At the scene early Tuesday, Garland police said there was no indication that Mr. Smith was connected to the motorist shootings. But over the next several hours, the investigation began to point in his direction.
A $20,000 reward was posted for information in the case, and hundreds of tips poured in from across the country. Many tipsters referred to a recent episode of the TV series Criminal Minds, in which a man kills blond women driving luxury cars on Southern California freeways, according to the show's Web site.
The families of the victims, meanwhile, grappled with the senseless killings.
When Mr. Miller was shot, he was on his way to park his rig before flying home to Frankfort, Ky., to be with his wife and children.
"He was a good man – honest and hardworking," said Dennis Tolson, president of Vincent Fister Inc., an agent of United Van Lines. "Customers loved him. He had great personal skills."
Mr. Miller, who was in the National Guard and served in Desert Storm, worked in a tool-and-die shop and was a cabinet maker before becoming a trucker.
"He always had a smile on his face and was the first to lend a hand to family and friends in need," said Donna Hammons, Mr. Miller's sister.
Mr. Lopez's friends and family mourned a young man who had planned to propose to his girlfriend of three years on Christmas Day.
"The whole family is just in shock. ... We just can't believe it," said his brother Luis Lopez. "You know, he was so innocent, he never would try to do anything to nobody."

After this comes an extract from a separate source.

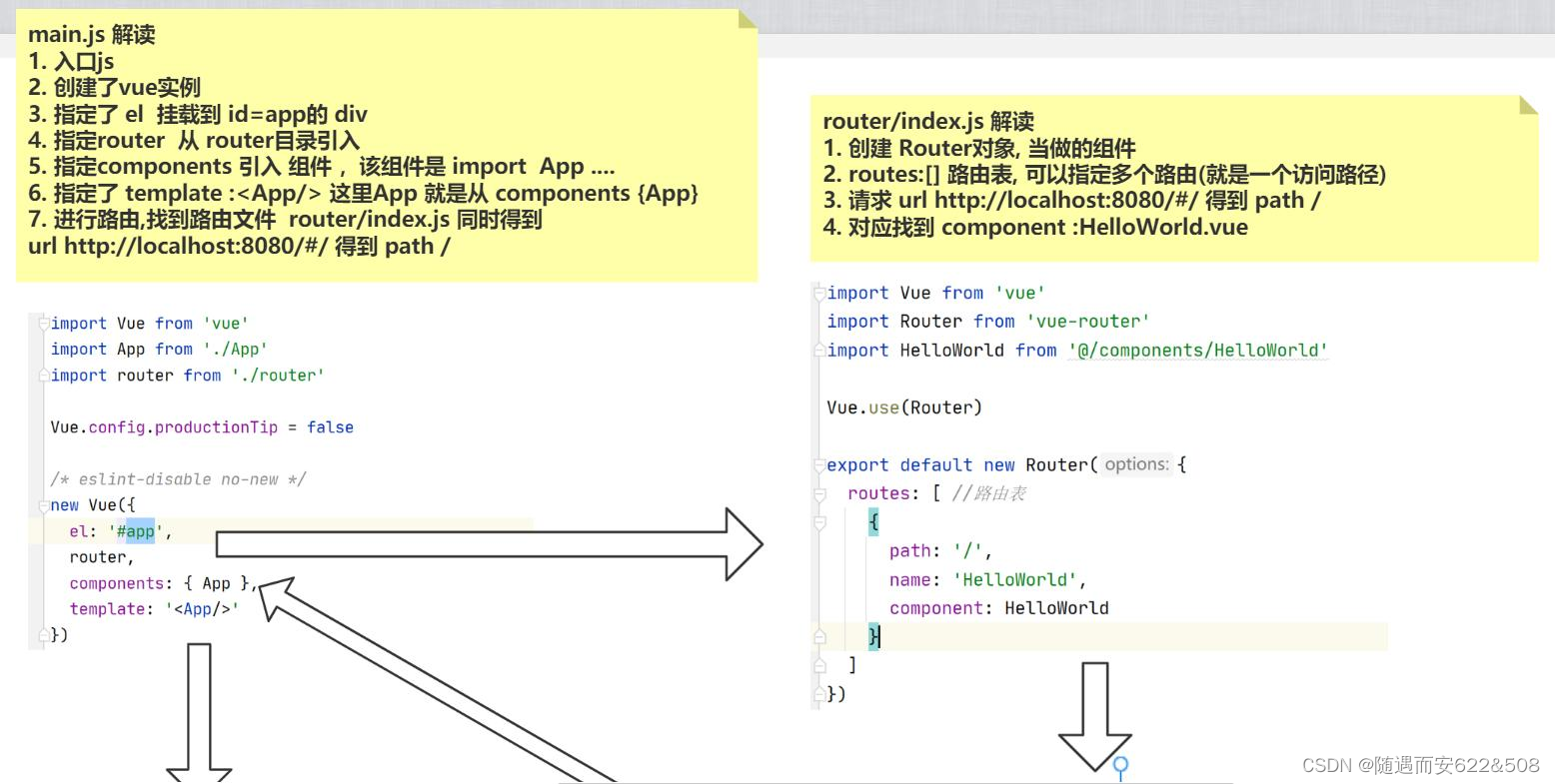This screenshot has width=1555, height=784.
Task: Click the fold icon next to export default new Router
Action: 817,464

Mr. Lopez, 20, enjoyed fishtailing in his small Nissan. The car he died in was an ongoing project of his. For those who narrowly escaped serious injury or death, the shootings remained a frightening ordeal. Mr. Black was driving west on LBJ Freeway when he heard a "pop" that shattered the window on the passenger side of his truck.
The Euless man ducked to avoid any more bullets, raising his head only long enough to steer his vehicle.
"I was trying to keep my rig on the road," said Mr. Black. "I tried to outrun him but couldn't, so I slammed on the brakes."
"It was scary," said Mr. Black. "I was just trying to get away from him."